## TASKS TO PERFORM:
A) Answer these from the forum thread about double door swing:
(i) Which code section does syarn cite?
(ii) According to Plans Approver, where were the doors intended to go?
(iii) What issue does cda say the double swing avoids if no fire wall subdivides the building?
B) Write what comes next in the forum thread about double door swing, after its last post.

## TEXT TO READ:
Re: Double door swing

Nah!  They probably planned it that way so the doors would swing against a wall or something instead of hanging in the middle of an alcove or project into the elevator lobby or something.


----------



## syarn (Feb 22, 2010)

Re: Double door swing

2006 ibc section 1008.1.2 door swing in direction of egress serving occupant load of 50 or more...


----------



## Plans Approver (Feb 22, 2010)

Re: Double door swing

The doors were intended to go to Great Britain or Australia. Since they drive on the wrong side of the road, they probably walk on the wrong side of the corridor.


----------



## FM William Burns (Feb 22, 2010)

Re: Double door swing



> The left side swinging in the direction of travel just does not "feel" right


Because I didn’t have anything else to do I tried to envision it which didn’t go so well........... so I sketched it and came to the conclusion of agreeing with TJ and Plans Approver but since one of the leafs swings in the direction of travel it fly’s as long as they have a illuminated directional exit sign over the leaf that swings in the direction of travel:


----------



## mtlogcabin (Feb 23, 2010)

Re: Double door swing

FMWB

That is exactly the layout.


----------



## cda (Feb 23, 2010)

Re: Double door swing

If there is not a fire wall there to subdivide the building, then the double swing should be so there is no dead end corridor issue.

## DATASET CONTENT:

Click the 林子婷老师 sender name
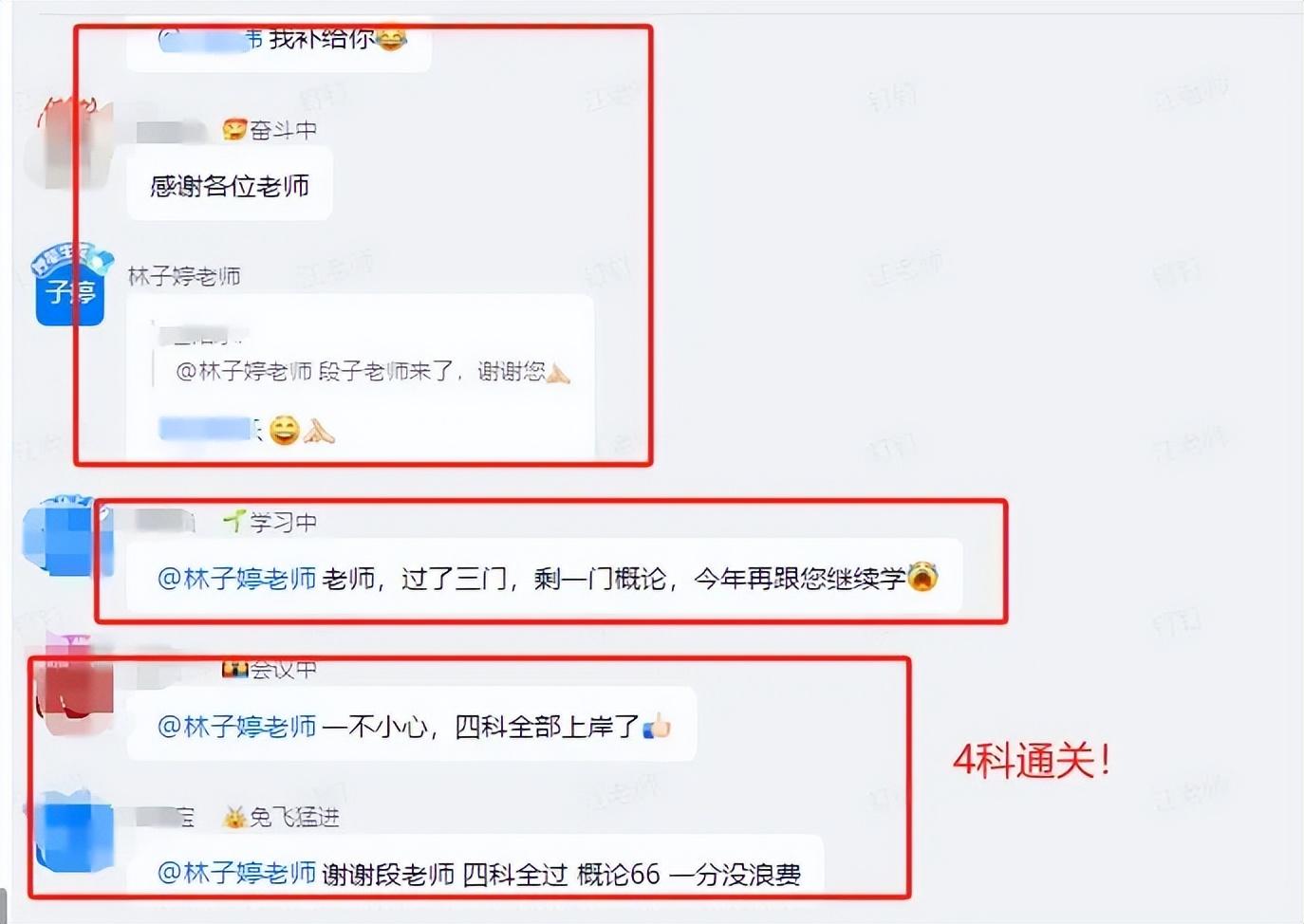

## THE REPLIES:
A)
(i) 2006 IBC section 1008.1.2
(ii) Great Britain or Australia
(iii) A dead end corridor issue

B)
----------



## TJacobs (Feb 23, 2010)

Re: Double door swing

They put it in that way to keep people on their toes...


----------



## FM William Burns (Feb 23, 2010)

Re: Double door swing

I suspect that during the conceptual phase the junior design tech drew it up and the DP of record didn’t question it because he/she is from Romania  :lol: and whomever in Nashville II who did the review for the jurisdiction didn’t question it.

Personally, this would have made a comment on our review report to the DP with copies to the General and Owner (despite being technically compliant) with citation reference to a couple of human behavior studies on Hotel Occupancy Egress during fire incidents I have gathered back when I worked on low level exit signs and floor proximity egress path markings for these occupancies during a project.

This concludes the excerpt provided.